A single dose of nexiguran ziclumeran (nex-z) in patients with transthyretin amyloidosis cardiomyopathy (ATTR-CM) was associated with a substantial reduction in serum transthyretin (TTR) levels, according to a phase 1, single-group, open-label ongoing study presented at AHA 2024 and simultaneously published in NEJM.

Marianna Fontana, MD, et al., treated 36 patients with ATTR-CM with a single two-hour intravenous infusion of nex-z (also known as NTLA-2001), an investigational therapy based on CRISPR-Cas9 (clustered regularly interspaced short palindromic repeats and associated Cas9 endonuclease). Participants were predominantly older (median age 78 years), men (97%) and White (78%). One-half were in NYHA class III and 31% had variant ATTR-CM. The trial's dual primary objectives were assessing safety and pharmacodynamics including the serum TTR level.

Results showed that mean percent change in serum TTR level from baseline was –89% at 28 days (95% CI, −92 to −87) and −90% at 12 months (95% CI, −93 to −87). Of the 36 participants, 34 experienced adverse events (including cardiac failure, upper respiratory tract infection, COVID-19, atrial fibrillation and urinary tract infection), with 14 of those being serious adverse events and five determined to be transient infusion-related reactions. Of those reactions, one was severe and four were mild to moderate. Two patients had increased levels of aspartate aminotransferase also determined to be related to the infusion. During a safety follow-up of 27 months, one patient died from ischemic heart disease considered unrelated to treatment.

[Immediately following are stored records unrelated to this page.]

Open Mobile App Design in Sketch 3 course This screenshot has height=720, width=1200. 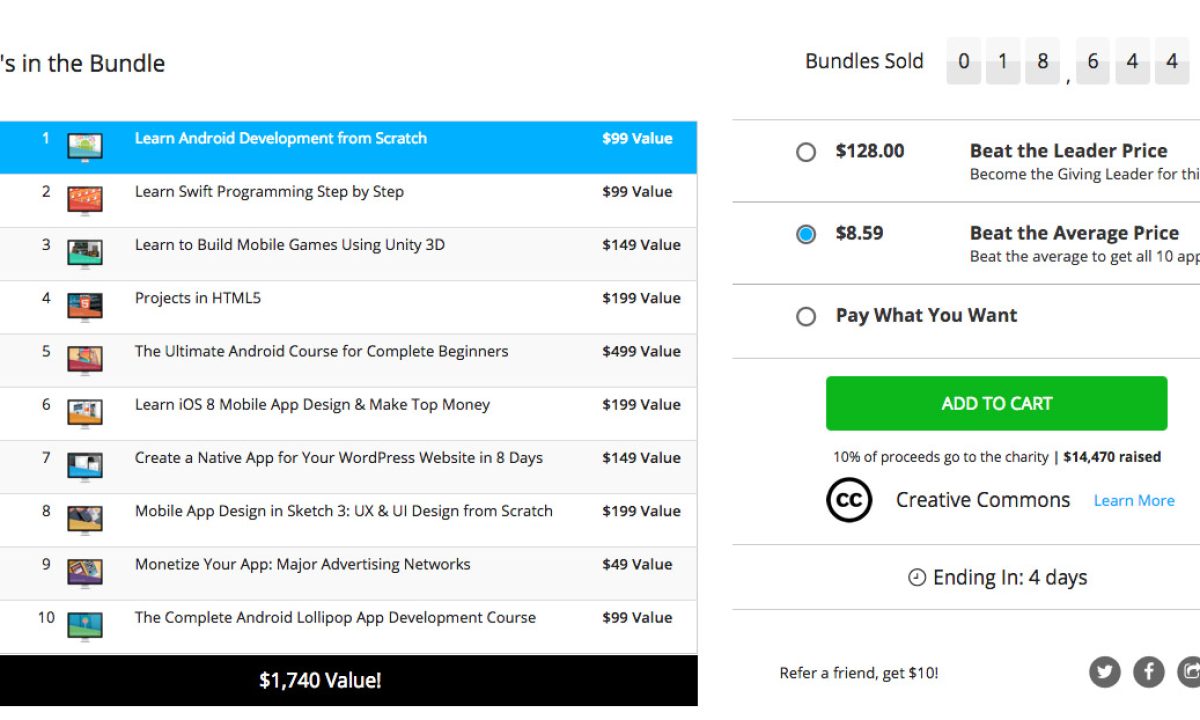(343, 511)
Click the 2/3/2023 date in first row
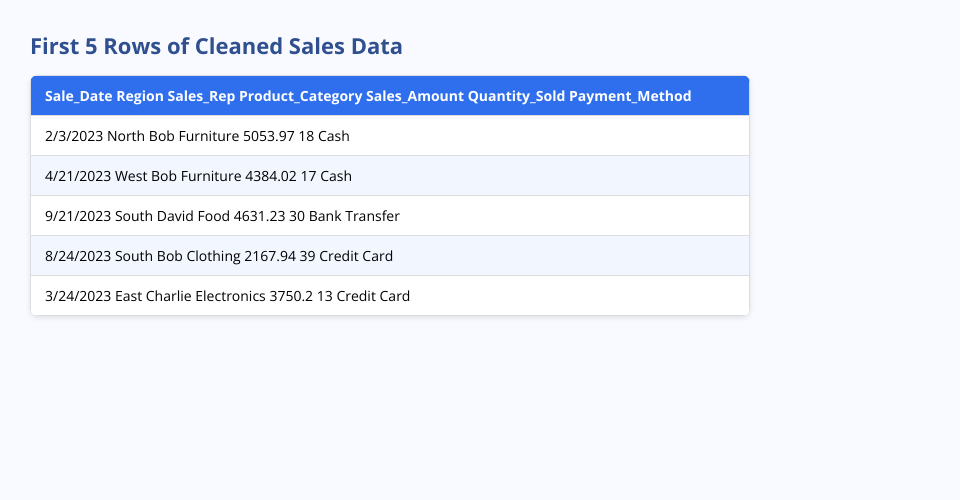Screen dimensions: 960x500 (74, 136)
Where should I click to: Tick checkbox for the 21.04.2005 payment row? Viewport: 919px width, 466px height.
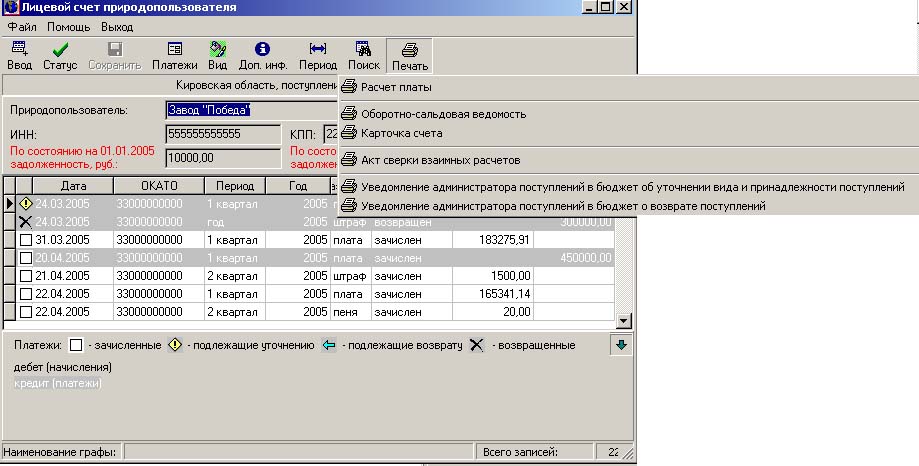coord(26,275)
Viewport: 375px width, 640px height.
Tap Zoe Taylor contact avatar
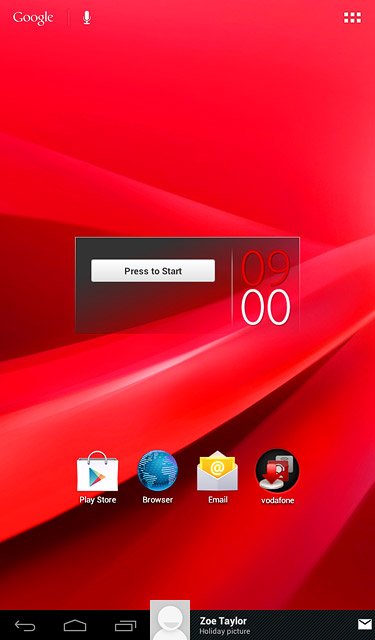click(x=170, y=620)

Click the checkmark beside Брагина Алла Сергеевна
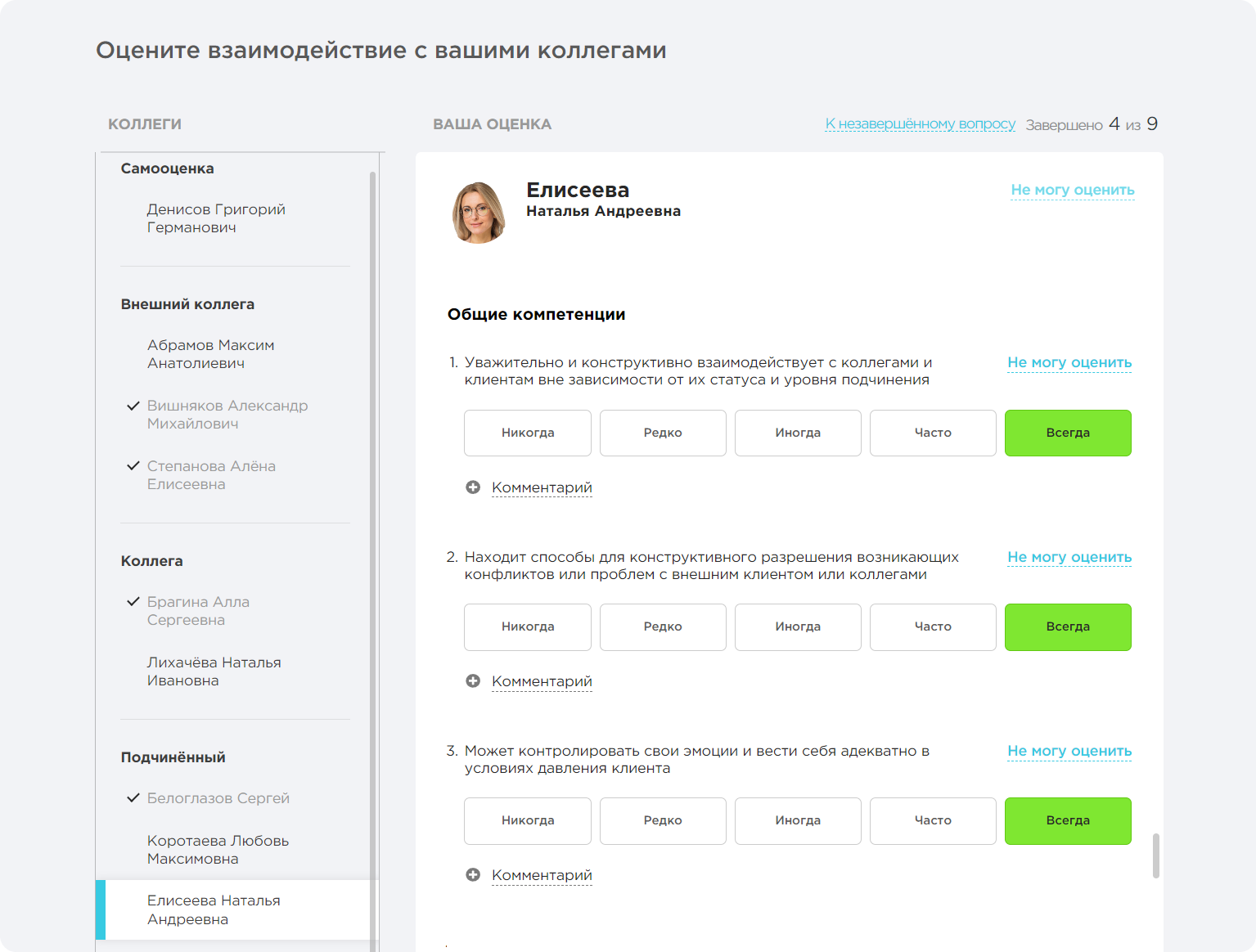point(133,601)
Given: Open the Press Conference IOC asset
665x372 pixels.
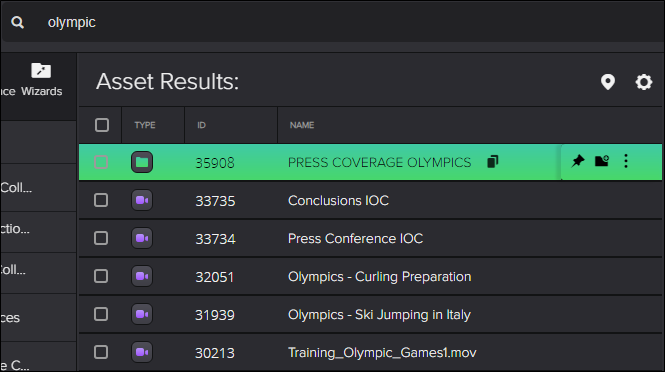Looking at the screenshot, I should click(355, 238).
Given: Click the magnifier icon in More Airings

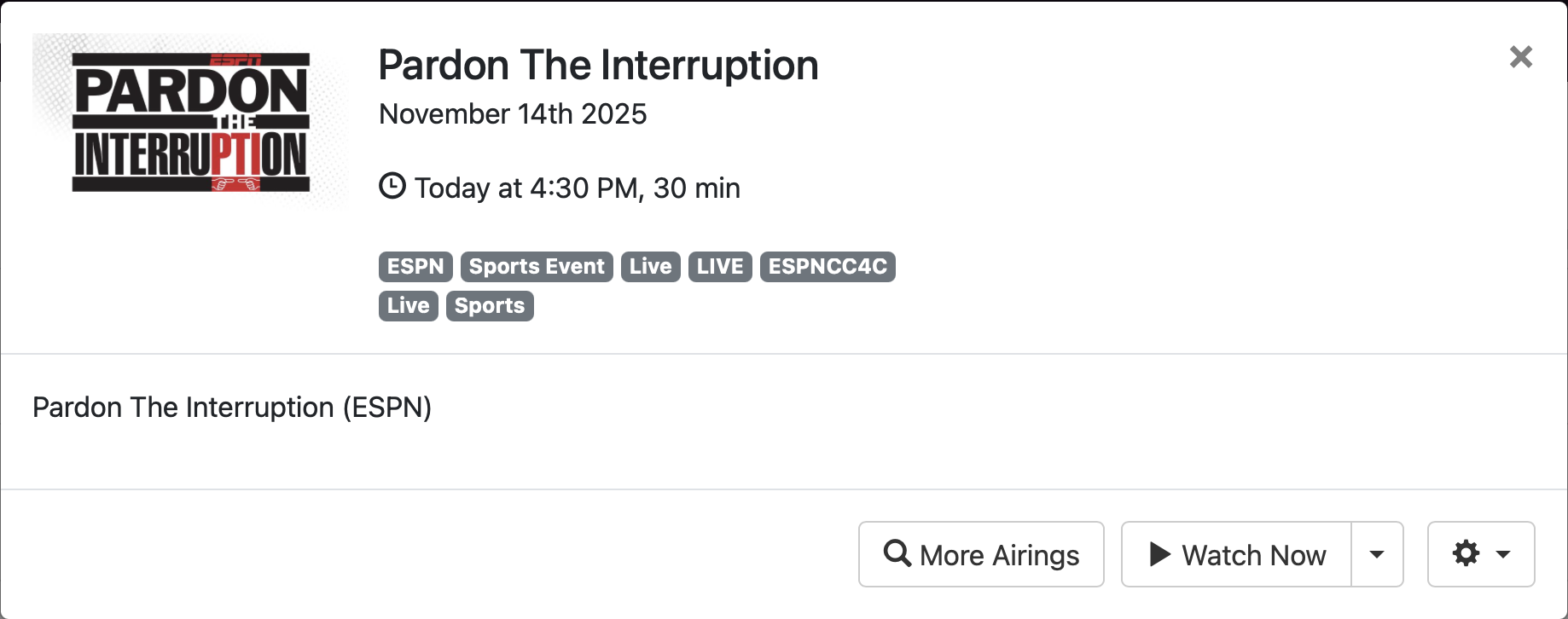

Of the secondary endpoints, geometric mean change in NT-proBNP level from baseline to 12 months was 1.02 (95% CI, 0.88 to1.17) and mean change in high-sensitivity cardiac troponin T level was 0.95 (95% CI, 0.89 to 1.01). Median change from baseline to 12 months in six-minute walk distance was 5 m, and in Kansas City Cardiomyopathy Questionnaire score was 8 points, with 61% of patients reporting at least a 5-point increase. In addition, 92% of patients had either improvement or no change in their NYHA class.

The authors write that the single dose of nex-z in this trial "appeared to be safe and associated with consistently deep, rapid, and durable reductions in serum TTR levels, accompanied by evidence of limited disease progression" during this 12-month follow-up. Clinical outcomes with this drug are being studied in the phase 3 MAGNITUDE trial.